DATA FOR PROCESSING Block Start

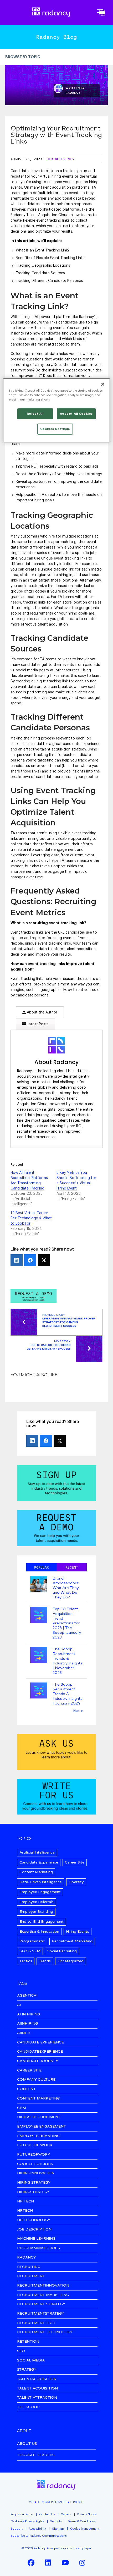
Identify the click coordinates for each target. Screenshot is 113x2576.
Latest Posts (37, 1024)
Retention (28, 2342)
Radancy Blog (56, 36)
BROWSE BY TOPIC (22, 57)
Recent (71, 1567)
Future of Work (34, 2145)
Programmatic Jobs (38, 2248)
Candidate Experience (38, 1862)
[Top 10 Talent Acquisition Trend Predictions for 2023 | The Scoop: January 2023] (38, 1615)
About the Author (41, 1012)
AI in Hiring (28, 2014)
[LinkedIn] (17, 1260)
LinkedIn (48, 2562)
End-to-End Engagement (41, 1921)
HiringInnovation (35, 2173)
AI (19, 2005)
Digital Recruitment (38, 2117)
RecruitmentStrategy (40, 2314)
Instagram (82, 2562)
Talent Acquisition (37, 2389)
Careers (66, 2514)
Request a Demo (22, 2514)
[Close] (103, 384)
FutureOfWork (33, 2155)
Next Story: (49, 1345)
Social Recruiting (62, 1951)
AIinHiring (27, 2024)
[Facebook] (30, 1260)
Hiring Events (60, 159)
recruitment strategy (41, 2304)
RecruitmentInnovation (43, 2286)
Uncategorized (71, 1961)
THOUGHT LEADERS (36, 2455)
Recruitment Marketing (72, 1941)
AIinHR (23, 2033)
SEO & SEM (29, 1951)
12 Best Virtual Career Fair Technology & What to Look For (31, 1218)
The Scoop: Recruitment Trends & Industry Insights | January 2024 (68, 1694)
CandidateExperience (40, 2052)
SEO (21, 2351)
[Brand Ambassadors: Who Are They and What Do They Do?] (38, 1584)
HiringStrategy (33, 2192)
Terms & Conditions (81, 2521)
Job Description (34, 2230)
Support (17, 2528)
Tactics (25, 1961)
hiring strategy (33, 2183)
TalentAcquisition (36, 2379)
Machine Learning (36, 2239)
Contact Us (47, 2514)
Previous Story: (68, 1320)
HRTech (25, 2211)
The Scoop (28, 2407)
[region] (56, 410)
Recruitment (31, 2276)
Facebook (31, 2562)
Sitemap (58, 2528)
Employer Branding (36, 1911)
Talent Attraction (37, 2398)
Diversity (76, 1882)
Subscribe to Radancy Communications (38, 2535)
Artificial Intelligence (37, 1852)
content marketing (38, 2099)
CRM (21, 2108)
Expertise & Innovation (39, 1931)
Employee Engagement (40, 1892)
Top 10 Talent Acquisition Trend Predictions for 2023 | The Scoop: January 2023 (67, 1623)
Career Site (74, 1862)
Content (26, 2089)
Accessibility (37, 2528)
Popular (41, 1567)
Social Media (31, 2361)
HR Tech (25, 2202)
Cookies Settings (55, 428)
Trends (45, 1961)
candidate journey (37, 2061)
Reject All (35, 413)
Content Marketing (36, 1872)
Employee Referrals (36, 1902)
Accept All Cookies (76, 413)
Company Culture (36, 2080)
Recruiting (28, 2267)
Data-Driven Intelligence (40, 1882)
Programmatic (32, 1941)
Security (56, 2521)
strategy (26, 2370)
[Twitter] (44, 1260)
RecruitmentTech (36, 2323)
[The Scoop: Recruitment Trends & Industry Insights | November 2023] (38, 1655)
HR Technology (33, 2220)
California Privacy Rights (27, 2521)
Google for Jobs (35, 2164)
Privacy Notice (87, 2514)
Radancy (72, 93)
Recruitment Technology (45, 2332)
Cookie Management (84, 2528)
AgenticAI (27, 1996)
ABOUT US (27, 2443)
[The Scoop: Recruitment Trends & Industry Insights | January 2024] (38, 1691)
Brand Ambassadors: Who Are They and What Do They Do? (66, 1587)
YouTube (65, 2562)
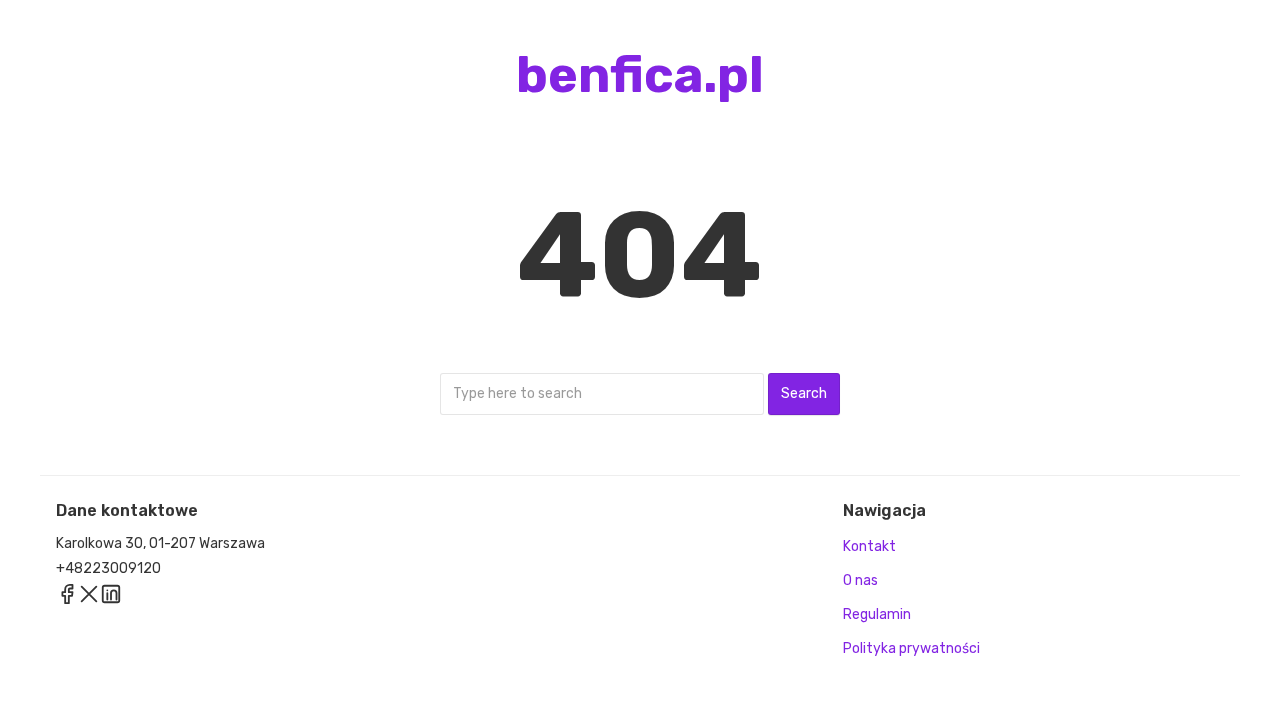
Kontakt (869, 546)
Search (804, 393)
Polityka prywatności (911, 648)
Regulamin (877, 614)
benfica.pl (640, 75)
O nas (860, 580)
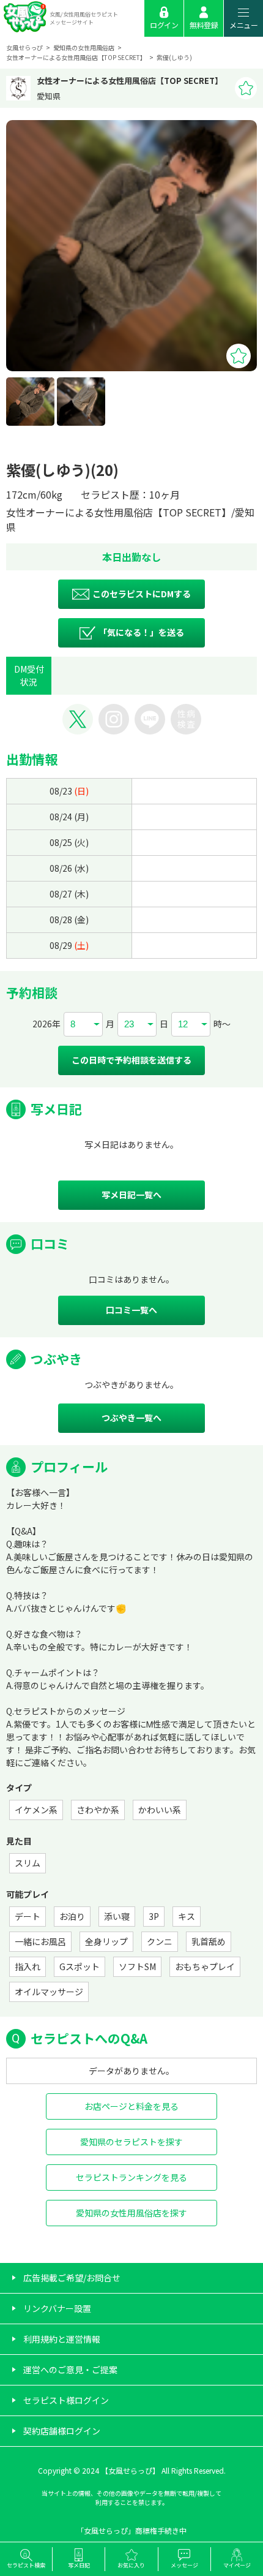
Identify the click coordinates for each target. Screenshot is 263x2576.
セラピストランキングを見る (131, 2177)
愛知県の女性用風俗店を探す (131, 2213)
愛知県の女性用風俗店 (83, 47)
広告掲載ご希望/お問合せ (71, 2278)
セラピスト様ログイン (66, 2400)
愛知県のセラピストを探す (131, 2142)
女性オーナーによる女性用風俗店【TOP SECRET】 (76, 57)
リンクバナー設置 (57, 2308)
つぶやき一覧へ (131, 1417)
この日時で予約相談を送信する (131, 1060)
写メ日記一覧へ (131, 1194)
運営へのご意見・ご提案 (70, 2369)
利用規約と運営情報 (61, 2339)
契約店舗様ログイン (61, 2431)
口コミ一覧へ (131, 1310)
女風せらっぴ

DATA FOR PROCESSING Block End

▶ YOUR OBJECTIVE: Output the data exactly as it appears. The pictures do not belong in it.

▶ WRITTEN ANSWER:
Identify the click coordinates for each target. Screenshot is 113x2576.
Latest Posts (37, 1024)
Retention (28, 2342)
Radancy Blog (56, 36)
BROWSE BY TOPIC (22, 57)
Recent (71, 1567)
Future of Work (34, 2145)
Programmatic Jobs (38, 2248)
Candidate Experience (38, 1862)
[Top 10 Talent Acquisition Trend Predictions for 2023 | The Scoop: January 2023] (38, 1615)
About the Author (41, 1012)
AI in Hiring (28, 2014)
[LinkedIn] (17, 1260)
LinkedIn (48, 2562)
End-to-End Engagement (41, 1921)
HiringInnovation (35, 2173)
AI (19, 2005)
Digital Recruitment (38, 2117)
RecruitmentStrategy (40, 2314)
Instagram (82, 2562)
Talent Acquisition (37, 2389)
Careers (66, 2514)
Request a Demo (22, 2514)
[Close] (103, 384)
FutureOfWork (33, 2155)
Next Story: (49, 1345)
Social Recruiting (62, 1951)
AIinHiring (27, 2024)
[Facebook] (30, 1260)
Hiring Events (60, 159)
recruitment strategy (41, 2304)
RecruitmentInnovation (43, 2286)
Uncategorized (71, 1961)
THOUGHT LEADERS (36, 2455)
Recruitment Marketing (72, 1941)
AIinHR (23, 2033)
SEO & SEM (29, 1951)
12 Best Virtual Career Fair Technology & What to Look For (31, 1218)
The Scoop: Recruitment Trends & Industry Insights | January 2024 (68, 1694)
CandidateExperience (40, 2052)
SEO (21, 2351)
[Brand Ambassadors: Who Are They and What Do They Do?] (38, 1584)
HiringStrategy (33, 2192)
Terms & Conditions (81, 2521)
Job Description (34, 2230)
Support (17, 2528)
Tactics (25, 1961)
hiring strategy (33, 2183)
TalentAcquisition (36, 2379)
Machine Learning (36, 2239)
Contact Us (47, 2514)
Previous Story: (68, 1320)
HRTech (25, 2211)
The Scoop (28, 2407)
[region] (56, 410)
Recruitment (31, 2276)
Facebook (31, 2562)
Sitemap (58, 2528)
Employer Branding (36, 1911)
Talent Attraction (37, 2398)
Diversity (76, 1882)
Subscribe to Radancy Communications (38, 2535)
Artificial Intelligence (37, 1852)
content marketing (38, 2099)
CRM (21, 2108)
Expertise & Innovation (39, 1931)
Employee Engagement (40, 1892)
Top 10 Talent Acquisition Trend Predictions for 2023 | The Scoop: January 2023 (67, 1623)
Career Site (74, 1862)
Content (26, 2089)
Accessibility (37, 2528)
Popular (41, 1567)
Social Media (31, 2361)
HR Tech (25, 2202)
Cookies Settings (55, 428)
Trends (45, 1961)
candidate journey (37, 2061)
Reject All (35, 413)
Content Marketing (36, 1872)
Employee Referrals (36, 1902)
Accept All Cookies (76, 413)
Company Culture (36, 2080)
Recruiting (28, 2267)
Data-Driven Intelligence (40, 1882)
Programmatic (32, 1941)
Security (56, 2521)
strategy (26, 2370)
[Twitter] (44, 1260)
RecruitmentTech (36, 2323)
[The Scoop: Recruitment Trends & Industry Insights | November 2023] (38, 1655)
HR Technology (33, 2220)
California Privacy Rights (27, 2521)
Google for Jobs (35, 2164)
Privacy Notice (87, 2514)
Radancy (72, 93)
Recruitment Technology (45, 2332)
Cookie Management (84, 2528)
AgenticAI (27, 1996)
ABOUT US (27, 2443)
[The Scoop: Recruitment Trends & Industry Insights | January 2024] (38, 1691)
Brand Ambassadors: Who Are They and What Do They Do? (66, 1587)
YouTube (65, 2562)
Kontakt (869, 546)
Search (804, 393)
Polityka prywatności (911, 648)
Regulamin (877, 614)
benfica.pl (640, 75)
O nas (860, 580)
Identify the click coordinates for each target. Screenshot is 263x2576.
セラピストランキングを見る (131, 2177)
愛知県の女性用風俗店を探す (131, 2213)
愛知県の女性用風俗店 (83, 47)
広告掲載ご希望/お問合せ (71, 2278)
セラピスト様ログイン (66, 2400)
愛知県のセラピストを探す (131, 2142)
女性オーナーによる女性用風俗店【TOP SECRET】 (76, 57)
リンクバナー設置 (57, 2308)
つぶやき一覧へ (131, 1417)
この日時で予約相談を送信する (131, 1060)
写メ日記一覧へ (131, 1194)
運営へのご意見・ご提案 (70, 2369)
利用規約と運営情報 (61, 2339)
契約店舗様ログイン (61, 2431)
口コミ一覧へ (131, 1310)
女風せらっぴ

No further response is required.